Monsieur [J] [W] conclut à la confirmation du jugement sur ce point.
Aux termes de son rapport déposé le 17 juin 2019, le docteur [E] [R], expert, évalue à 5,5 dans l'habituelle séquence de sept termes les souffrances physiques et morales endurées par Monsieur [J] [W], en retenant en l'espèce un polytraumatisme sévère, avec perte de connaissance initiale, un traumatisme crânien, de multiples fractures des membres, de la clavicule gauche, du coude gauche, des plaies multiples et hématomes,pneumothorax, rupture de rate et du pancréas, ayant justifié un temps de stomie , une splénectomie, un long temps d'immobilisation , plusieurs séjours hospitaliers et une longue rééducation avec complication algoneuro dystrophique.
En considération de ces éléments, les premiers juges ont fait une juste appréciation des souffrances endurées par Monsieur [J] [W] en lui allouant une somme de 40000 euros.
La décision déférée sera confirmée de ce chef.
- sur le préjudice esthétique temporaire et permanent:
La société GLE DISTRIBUTION, représentée par Maître [C] [Z] en sa qualité de liquidateur judiciaire, sollicite l'infirmation du jugement déféré sur ce point et l'allocation à Monsieur [J] [W] d'une somme qui ne saurait excéder un montant de 2000 euros.

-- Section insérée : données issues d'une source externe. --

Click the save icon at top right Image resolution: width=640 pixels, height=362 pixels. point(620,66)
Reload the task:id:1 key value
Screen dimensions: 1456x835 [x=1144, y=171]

Monsieur [J] [W] sollicite égalementl'infirmation du jugement de ce chef, faisant grief aux premiers juges de ne pas avoir retenu l'existence d'un préjudice esthétique temporaire, alors que les cicatrices conservées par lui à titre définitif étaient discernables, boursouflées et pigmentées durant la période qui a suivi l'accident, et qu'il a nécessairement subi un préjudice esthétique temporaire durant plus de quatre années.
Il sollicite l'allocation d'une somme de 3000 euros au titre du préjudice esthétique temporaire, et celle de 6000 euros au titre du préjudice esthétique permanent.
Aux termes de son rapport d'expertise, le docteur [E] [R], expert, évalue à 2,5 dans l'habituelle séquence de sept termes le préjudice esthétique subi par Monsieur [J] [W] compte tenu de l'aspect hypotrophique et hypotonique du membre supérieur gauche avec une chute et une amyotrophie de l'épaule gauche.
L'expert note encore sur le plan cicatriciel une longue cicatrice de laparotomie médiane à la fois sus et sous ombilicale de 23 centimètres de long, une cicatrice du flanc gauche, une longue cicatrice linéaire du coude gauche de 24 centimètres de long, outre une cicatrice de 4 centimètres du bord ulnaire du poignet gauche et une cicatrice visible horizontale de 8 centimètres de l'occiput.
Si l'expert n'a pas opéré de distinction entre le préjudice esthétique temporaire et le préjudice esthétique définitif, il n'est pas contestable qu'un préjudice esthétique temporaire existait avant consolidation pour Monsieur [J] [W], tenant notamment à la présence de cicatrices dont une à l'arrière de la tête altérant sensiblement son apparence physique.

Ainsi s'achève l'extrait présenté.